Friday night there was another train versus pedestrian fatality in Arlington Heights. According to the earliest reports in the suburbs' Daily Herald newspaper, the victim was male. Given very little information by the police, the article is mercifully brief and devoid of speculation and drama.
With probably more than a thousand miles of commuter railroad track spread out in a spider web from the hub of Chicago, the Metra Rail system sees a lot of incidents involving cars, trucks and pedestrians. Friday night's was at least the second pedestrian incident at the Arlington Heights station in about a year.
While I certainly feel sorrow and pity for the victims of these incidents, I feel just as strongly for those who have witnessed them. As a perhaps overly-sensitive human being, I can barely stomach the thought of seeing another human being (or just about any being) die; to see one's life snuffed out amid the carnage wrought under the wheels of a train is the stuff that nightmares and a lifetime of psychiatric therapy are made of, and I'm only imagining it.
I was having a fairly slow day. By 5:00pm I had just barely made my goal for the day, when I was dispatched to pick up a fare in Mt. Prospect, the next town along the Metra Northwest line to the southeast of Arlington Heights. When I arrived I saw literally hundreds of people standing around on the train platforms, in the parking lot, and along the street adjacent to the station, which usually means the line has been stopped, and people are free to find other means of transportation, until the problem is fixed. My fare got in, and I said, "Train problems?"
He said, "No. A pedestrian was hit in Arlington Heights." It took no more than that to turn the entire conversation to all of the past incidents of memory.
He asked me to take him to the Rosemont CTA (Chicago Transit Authority) station, about 10 miles away toward the city. I forgot to make a turn that would have brought him to his destination a bit sooner, due to traffic, and so we wound up staying on Northwest Highway, running parallel to the Metra Northwest line's tracks most of the way. When we drove through Des Plaines, there was easily double the number of stranded people than I had seen at Mt. Prospect. "I know which way I'm heading back," I said to my customer.
Rosemont is about 10 minutes — with rush hour traffic — south of Des Plaines. I dropped off my customer in Rosemont, and the fare came to $20 exactly, and he gave me a four dollar tip. I headed back to Des Plaines. A block past the Des Plaines Metra station, I picked up two men who wanted to go to Arlington Park, the station that sits across a parking lot from the Arlington Park horse racing track, and which is the next station beyond Arlington Heights, where the incident had occurred - $25.60 plus a three dollar tip.

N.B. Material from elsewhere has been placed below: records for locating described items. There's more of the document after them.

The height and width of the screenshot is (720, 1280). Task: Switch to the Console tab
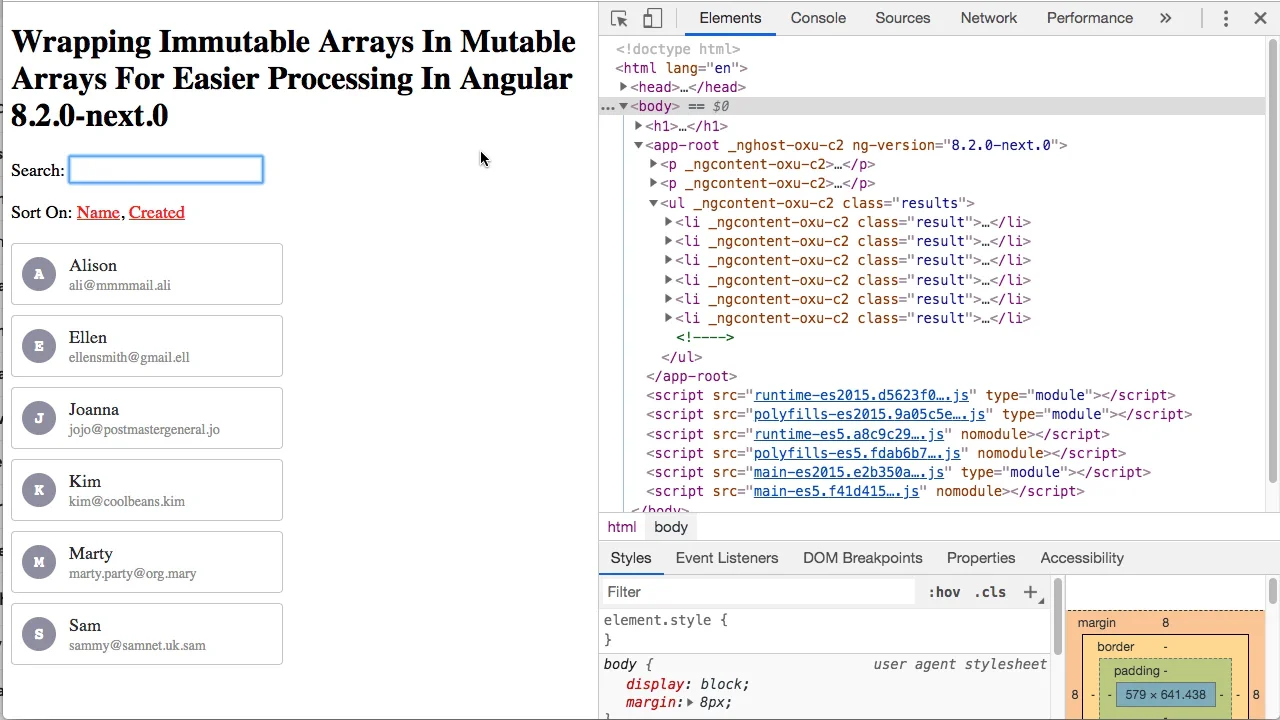click(818, 18)
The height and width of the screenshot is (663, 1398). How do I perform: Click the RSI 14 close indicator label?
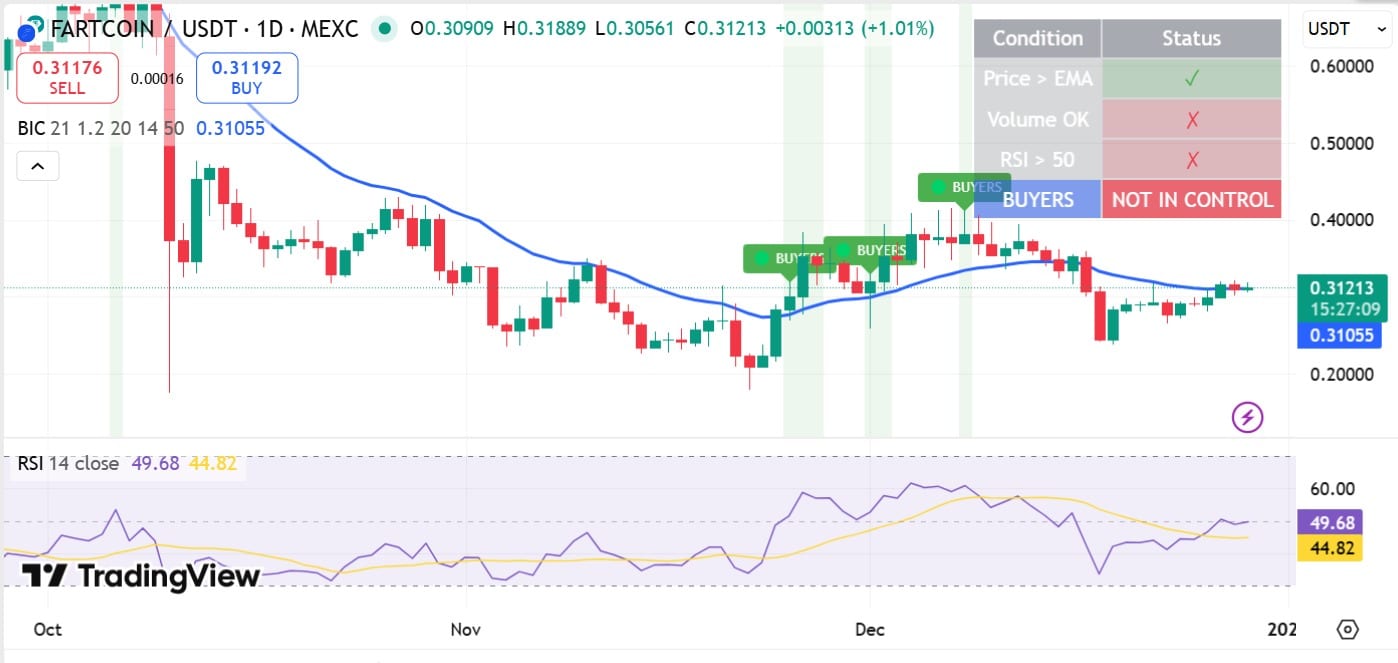tap(65, 463)
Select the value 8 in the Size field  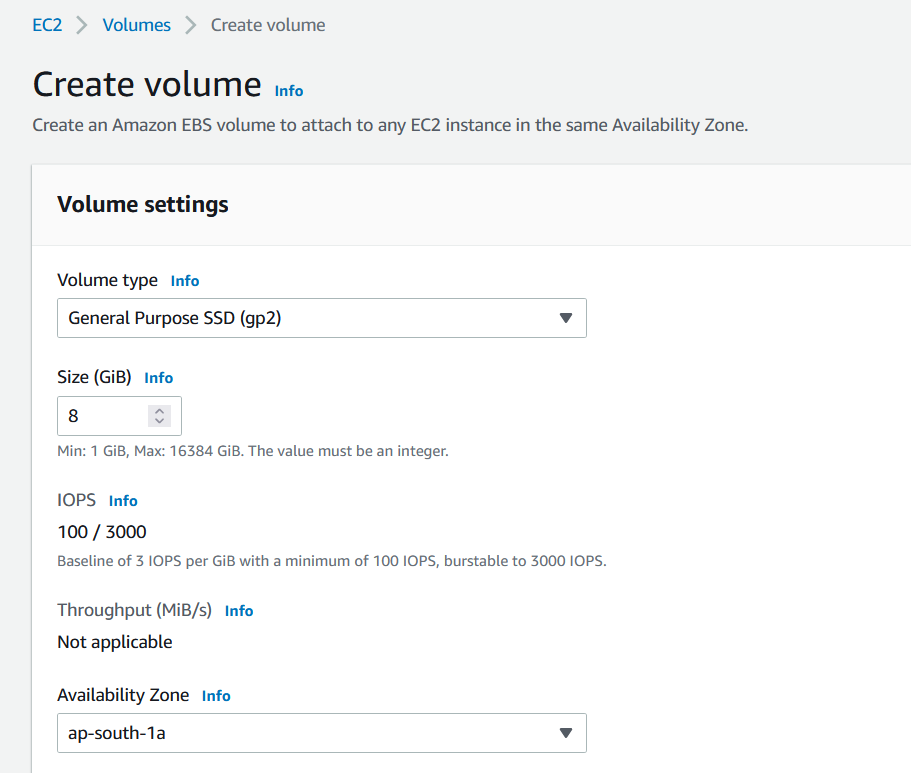[x=75, y=416]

At Arlington Park I was hailed by a gentleman who asked me to take him to the Barrington station, which is two or three stops northwest of Arlington Heights - $22.00 plus a four dollar tip. The trains had begun moving again, after nearly three hours of delay.
From Barrington, I drove empty all the way back to Arlington Heights, where I was flagged down by an attractive young Polish woman who had apparently been blown off by a cab she had called for. Arlington Heights was her stop, and she just needed a ride home to Rolling Meadows - nine dollars, plus a 4 dollar tip.
By the time I ended my Friday, I had exceeded my goal by nearly fifty percent. A man had died, but in the relative chaos his death had caused, I saw opportunity standing in rows along the street.
Something about this makes me feel dirty.
1 comment:
I understand that, but look at it this way: it was your karma to be in the right place at the wrong time and it was his choice to be on the tracks at the time (wrong or right).